1. 定义数据集
https://pytorch.org/tutorials/intermediate/torchvision_tutorial.html
数据集和相关的代码都在官网都可以下载到,一切准备工作完成之后,第一步就是构建数据集:
import os
import numpy as np
import torch
from PIL import Image
from torch.utils.data import Dataset, DataLoader
from torchvision.io import read_image
from torchvision.ops import masks_to_boxes
import torchvision
import os
import numpy as np
import torch
from PIL import Image
class PennFudanDataset(Dataset):
def __init__(self, root, transforms=None):
self.root = root # 图片的根目录
self.transforms = transforms # 对图片做转换的函数
# load all image files, sorting them to
# ensure that they are aligned
self.imgs = list(sorted(os.listdir(os.path.join(root, "PNGImages")))) # 存放图片文件名的列表
self.masks = list(sorted(os.listdir(os.path.join(root, "PedMasks")))) # 存放mask文件的列表
def __getitem__(self, idx):
# load images and masks
img_path = os.path.join(self.root, "PNGImages", self.imgs[idx])
mask_path = os.path.join(self.root, "PedMasks", self.masks[idx])

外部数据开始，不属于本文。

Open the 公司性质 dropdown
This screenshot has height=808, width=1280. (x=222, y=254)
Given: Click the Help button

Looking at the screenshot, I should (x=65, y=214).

img = Image.open(img_path).convert("RGB") # 读取图片并转换为RGB模式
mask = Image.open(mask_path) # mask不需要转换为RGB模式,因为mask的每个像素值都代表了一种实例
mask = np.array(mask) # 将mask转为array
obj_ids = np.unique(mask) # 去重之后的每个像素值代表了一种实例
obj_ids = obj_ids[1:] # 0代表背景,因此去除
masks = mask == obj_ids[:, None, None] # [n_masks, h, w], 构建mask的列表,每个mask的高宽和图片一致,每个mask只有实例部分值为True
# 构建锚框
num_objs = len(obj_ids)
boxes = []
for i in range(num_objs):
pos = np.where(masks[i])
xmin = np.min(pos[1])
xmax = np.max(pos[1])
ymin = np.min(pos[0])
ymax = np.max(pos[0])
boxes.append([xmin, ymin, xmax, ymax])
boxes = torch.as_tensor(boxes, dtype=torch.float32)
# 本例中只有一种类别
labels = torch.ones((num_objs,), dtype=torch.int64)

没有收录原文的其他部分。